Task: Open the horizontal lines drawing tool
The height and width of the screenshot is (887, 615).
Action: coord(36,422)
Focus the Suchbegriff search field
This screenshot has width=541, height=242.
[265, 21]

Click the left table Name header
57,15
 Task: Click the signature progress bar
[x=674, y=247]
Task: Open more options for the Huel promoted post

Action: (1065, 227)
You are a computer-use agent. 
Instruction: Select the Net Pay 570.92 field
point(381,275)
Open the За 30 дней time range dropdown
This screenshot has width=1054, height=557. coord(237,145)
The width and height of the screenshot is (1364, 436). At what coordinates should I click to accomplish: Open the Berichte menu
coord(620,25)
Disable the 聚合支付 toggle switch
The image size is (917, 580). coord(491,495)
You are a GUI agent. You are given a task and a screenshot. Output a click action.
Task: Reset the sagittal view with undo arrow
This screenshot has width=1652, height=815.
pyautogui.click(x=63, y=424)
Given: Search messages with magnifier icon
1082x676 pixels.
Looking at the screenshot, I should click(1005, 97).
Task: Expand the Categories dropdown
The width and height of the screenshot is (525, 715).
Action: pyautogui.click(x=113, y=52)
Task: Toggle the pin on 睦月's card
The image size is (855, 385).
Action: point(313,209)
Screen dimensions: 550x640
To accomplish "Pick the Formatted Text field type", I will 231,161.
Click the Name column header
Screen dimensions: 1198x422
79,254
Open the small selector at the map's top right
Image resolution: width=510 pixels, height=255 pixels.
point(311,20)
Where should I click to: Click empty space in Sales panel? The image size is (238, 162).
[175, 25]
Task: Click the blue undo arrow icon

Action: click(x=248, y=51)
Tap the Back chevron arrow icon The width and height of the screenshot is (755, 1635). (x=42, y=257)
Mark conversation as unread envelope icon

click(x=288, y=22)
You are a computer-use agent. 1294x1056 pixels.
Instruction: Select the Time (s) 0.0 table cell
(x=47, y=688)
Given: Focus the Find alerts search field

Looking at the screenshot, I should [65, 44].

* * * * * * * * *

• _How to complete this task_: Whenever the word "with" appears in a line of the listing, copy out that line.

• _Response box_:
Task: Reset the sagittal view with undo arrow
Given: Search messages with magnifier icon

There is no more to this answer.